The question was, how many people had seen and ignored it? Until I lowered the toilet seat, I had no awareness of its existence. It was both there and it wasn’t at precisely the same moment. It was Shrodinger’s crap.

I went over the facts with a friend, who noted that there was very likely a second person who also played a role in Poopseatgate (I came up with a name). We can – if we are generous – allow for the possibility that the person who smeared the poo did so accidentally, and left the bathroom entirely unaware of what they had done. At least, we hope so. We assume that most grown adults, once aware that they’ve left feces somewhere, will take some measures to clean it up. We can fault this individual (Person 1) with being an inattentive wiper (“Or a poorly angled pooper.” – Rand), but not with willfully leaving poo on my toilet seat.

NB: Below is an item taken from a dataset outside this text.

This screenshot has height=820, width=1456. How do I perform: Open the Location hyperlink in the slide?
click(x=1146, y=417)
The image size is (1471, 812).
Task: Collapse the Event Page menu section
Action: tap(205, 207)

At least, that is what we hope.

That leaves us with Person 2. Presumably, they entered the bathroom after Person 1, and saw the poo on the seat. Rather than do anything about it, or gently call for the person who had occupied the bathroom before them, or bring it to my or Rand’s attention, or flee from the house weeping (all acceptable behaviors that I would have considered in their position), they instead lifted the seat, peed, and went on their merry way.

This person is a unequivocal monster.

Sometime later, I brought the events of that night up with a group of suspects friends and one of them said, in an attempt at camaraderie, “You know, one of the kids smeared crap on the wall of one of our bathrooms the other day.”

NO.

NO NO NO NO NO NO NO. NEVER SAY THIS TO A WOMAN WHEN SHE VOICES A CONCERN TO YOU. NEVER SAY THIS TO ANYONE. NEXT YOU WILL START TELLING ME HOW HARD IT IS TO BE A STRAIGHT WHITE GUY AND I WILL NOT BE HELD RESPONSIBLE FOR MY ACTIONS IF THAT HAPPENS.

The poo smearing that occurred in your home was poopetrated perpetrated by your child. But whoever left poo in my bathroom to harden like unholy spackle was not a child. It was a grown ass-adult. I should not be cleaning up grown-ass adult shit that is not my own. Because make no mistake – it is me, and not Rand, who does that. I get paid way less than him on an hourly basis. That does not mean that my time is less valuable to me. That does not mean that this is how I enjoy spending it.

If I complain to you about adult poo, DO NOT TELL ME ABOUT YOUR CHILDREN’S POO. Because if you draw that parallel, you better fucking believe that I will treat you exactly like a child.

I will point to the bathroom, screaming, demand to know who did this, and take away all computer and phone rights until someone cleans. that. literal. shit. up. And just in case there is any confusion about this for next time, I have left notes.

 

And just in case we need a refresher on this part:

I mean, it doesn’t, not really. You need a bidet for that. But it’s a start.

 

Here is a small list of appropriate responses which may be used individually or all together:

“Oh, Geraldine, that sounds awful. We will endeavor to be more careful.”

“Thank you so much for cleaning up after us – we really do appreciate it.”

“It was probably me, because I’m a big smelly jerk. I’m very, very sorry.”

 

Dear friends, I work hard to make that bathroom pristine, not just for me and Rand, but for you. Every time I know you are coming over, I bleach that fucker. I scrub the floors. Like, I literally get down on my hands and knees and scrub the floors. I do this gladly, yes. But make no mistake: it takes and effort.

 

I don’t do this because I expect any accolades. I do it because I want you to be comfortable in my home. If you need to use the bathroom, I want you to, and I want it to be a glorious expanse of porcelain that smells like bleach when you walk in. I understand that it may get a little messy. That’s fine – I will gladly take care of a little mess in exchange for having you in my home. But please understand that when you leave poo on the seat? You also leave it on our friendship.